This video represents output from our final model iteration. It is a direct progression from the previous implementation. The first major change is in the size of the video. We implemented a coordinate checker to allow the user to crop the input video.19 This permits scalable and flexible implementation as the input video region of interest can change in different deployment scenarios. The crop seen in this video cut out certain occlusions and eliminated detection errors at the image periphery. Furthermore, because fewer pixels are passed for model inference, this iteration yielded improvements in accuracy, power consumption, and speed. It is also easy to notice the increased speed of the output video. This is due to the implementation of a frame rate skip. While every frame is initially captured, inference (detection and tracking) is run on every nth frame (default at 2 but can be changed by user when running model). This greatly improves performance speed without suffering a loss in accuracy. This iteration also involved a slight change to the distance calculation in the Kalman filter predictions. The predictions are now based on frobenius distances instead of euclidean distances. This represents a shift from a vector to matrix distance normalization.

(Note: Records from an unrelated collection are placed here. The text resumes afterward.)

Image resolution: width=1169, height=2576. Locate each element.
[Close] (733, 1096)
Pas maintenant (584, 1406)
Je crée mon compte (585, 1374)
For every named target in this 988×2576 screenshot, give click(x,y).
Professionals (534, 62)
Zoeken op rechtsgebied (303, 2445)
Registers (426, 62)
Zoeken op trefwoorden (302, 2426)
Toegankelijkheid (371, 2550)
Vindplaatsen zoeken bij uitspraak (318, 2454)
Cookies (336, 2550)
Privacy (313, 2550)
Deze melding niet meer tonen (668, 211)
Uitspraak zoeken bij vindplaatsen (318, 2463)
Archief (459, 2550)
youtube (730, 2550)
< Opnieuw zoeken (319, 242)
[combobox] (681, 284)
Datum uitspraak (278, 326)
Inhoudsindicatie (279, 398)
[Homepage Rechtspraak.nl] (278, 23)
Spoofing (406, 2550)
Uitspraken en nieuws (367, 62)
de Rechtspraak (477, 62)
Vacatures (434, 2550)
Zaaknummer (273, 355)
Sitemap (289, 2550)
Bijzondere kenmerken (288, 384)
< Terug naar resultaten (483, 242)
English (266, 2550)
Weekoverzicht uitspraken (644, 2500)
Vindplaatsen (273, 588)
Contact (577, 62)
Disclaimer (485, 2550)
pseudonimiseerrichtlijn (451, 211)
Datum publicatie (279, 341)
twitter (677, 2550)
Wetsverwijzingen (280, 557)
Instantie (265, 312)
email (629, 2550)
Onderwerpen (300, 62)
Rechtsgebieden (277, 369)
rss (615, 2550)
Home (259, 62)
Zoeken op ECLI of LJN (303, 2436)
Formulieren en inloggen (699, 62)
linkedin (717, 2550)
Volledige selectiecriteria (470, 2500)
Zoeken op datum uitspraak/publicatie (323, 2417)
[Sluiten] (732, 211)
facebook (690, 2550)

This version of the algorithm also represents the culmination of parameter tuning. The parameters we optimized were confidence threshold, IOU threshold, and initialization delay. These parameters were validated on existing DOT footage (exact statistics available in Performance section below). Confidence threshold represents the percent confidence of the model in its detections. We found performance to be best when this threshold is set between 0.6 and 0.8. The IOU threshold affected the SORT algorithm’s tracked predictions. Model performance was best when the IOU threshold was set at 0.6. Finally, initialization delay indicated the number of frames to wait before detecting, counting, and tracking a new object. This was significant to avoid detections of reflections, people crossing the video at the periphery, and other misidentifications. The ideal value for the initialization delay was 15. We also added in a feature to write the anonymous pedestrian count data to a .csv every x frames (with a default at 50). This prevents data loss and ensures an accurate and live data feed. This saved .csv is passed to the data dashboard for visualization and representation.

Performance

Table 1: Overall performance accuracy of model on validation footage from DOT

Location Samples Avg. Percent Error Med. Percent Error
Canal & Baxter 7 15-min videos / 1.75 hours 15.32% 12.05%
Canal & Lafayette 7 15-min videos / 1.75 hours (Day & Night) 6.65% 6.64%
34th & 75th 7 15-min videos / 1.75 hours (Day & Night) 12.54% 13.69%

Table 2: Power consumption and battery lifetime of different YOLOv5 model weights based on 10,000 mAH battery

YOLOv5 Model Image Size Speed Power Consumption Battery Lifetime
yolov5s-int8-96_edgetpu.tflite 19.48 fps 5.026V 0.355A 28.2 hours
yolov5s-int8-192_edgetpu.tflite 16.24 fps 5.026V 0.360A 28 hours
yolov5s-int8-224_edgetpu.tflite 13.8 fps 5.032V 0.342A 29.25 hours
yolov5m6-int8-256_edgetpu.tflite 9.44 fps 5.006V 0.376A 26.58 hours

*Assume battery lifetime will increase in deployment environment on Google Coral Micro(currently unavailable due to supply chain issues)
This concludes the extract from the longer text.